The Fall Before
Paradise
Supernatural thriller
Reissued by Flashback Entertainment
R4 DVD
This
well made independent film is an example of what can
be done with good acting, good direction and a good plot. There is a slight air
of unreality about it that adds to the plot.
The
film opens with a small family group. When the mother wants to go out her 6
year old daughter is terrified to be left with the de facto father, a drunken
redneck. When the mother leaves he begins molesting the little girl. Her older
brother gets a gun and goes to shoot the molester, but he is very young and is
not game to pull the trigger. The father murders him and takes off with the
girl.
Some time later a
psychiatric patient, Nate, is having strange dreams. He is seeing a little
girl’s abduction through the eyes of a little boy. This is where the air of
unreality creeps in. When Nate goes off his drugs the dreams become stronger.
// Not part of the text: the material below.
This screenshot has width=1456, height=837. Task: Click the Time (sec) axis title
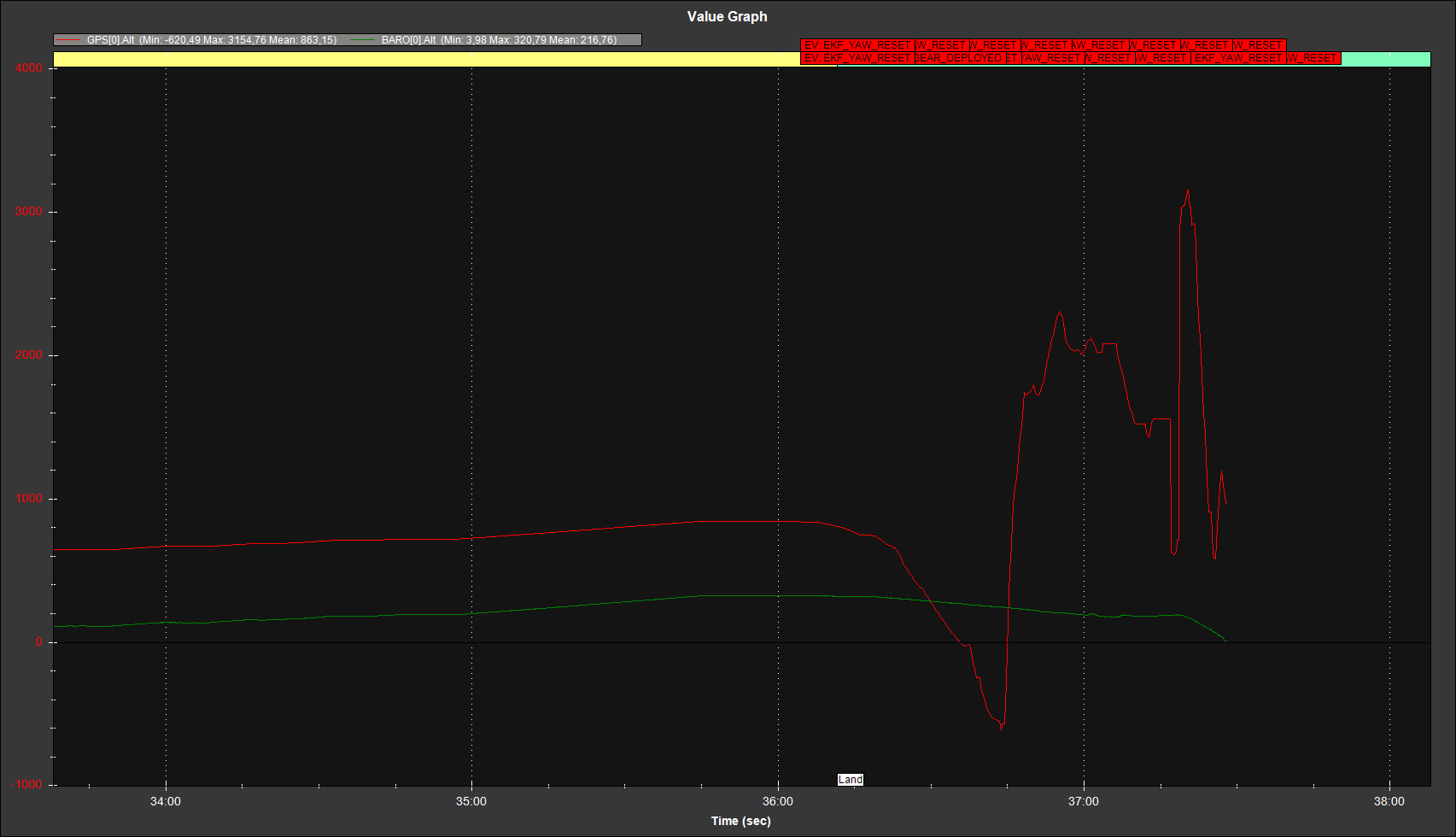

He feels he may be seeing something that has really happened, and the little
boy is talking to him in his dreams and asking for his sister to be rescued.
Nate has to escape from the institution first. He is helped by Mattie, a girl
obsessed with the idea that the phone company is turning people into “drones”
by frequencies they send out over phone or internet calls. She wants to blow up
the phone company. Unlike Nate she is a self-admitted patient and can leave
when she wants to.
She
helps Nate to escape and they go to look at the local telephone exchange so
Mattie can plan her attack. Here Nate has a revelation – the tool belt that the
abductor is wearing in his dreams is the belt worn by telephone repairers. One
man comes from the exchange and Nate recognises him as the abductor. The
abductor’s truck has the same numberplates he has seen in his dream. With so
much of his dreams being substantiated he knows the little kidnapped girl must
be out there, so they follow the abductor’s truck. They track him to his home
where he has settled with a new “mother” for the little girl. Her fear when her
new mother goes out to get some groceries drives Nate and Mattie to rescue her
but can two wanted mental patients overcome a vicious child-molesting redneck?
Although
the film relies heavily on mental illnesses to provide moments of humour in
Nate’s otherwise institutionalised existence, it is essential to the film. We
can understand the effects such strange dreams must have on a sensitive and
drugged-up young man, his mental problems and his desire to do something. The
institution cannot help him, seeing his dreams as another part of his
instability. Nate has to control his dreams, face the world without the support
of drugs, control Mattie’s desire for demolition, and all the time try to work
out where the little girl is or even if she really exists. The film evokes
tremendous sympathy for Nate and even for Mattie, who is well-meaning in spite
of her own mental imbalance. The mental health issues are generally fairly
treated, striking that fine balance between too much ridicule of the ill and
enough to make Nate’s dreams seem credible (at least, in his own mind).
Steve
Gillilan has given us a fine film and Flashback’s
budget rerelease gives us a chance to see just how good it really is.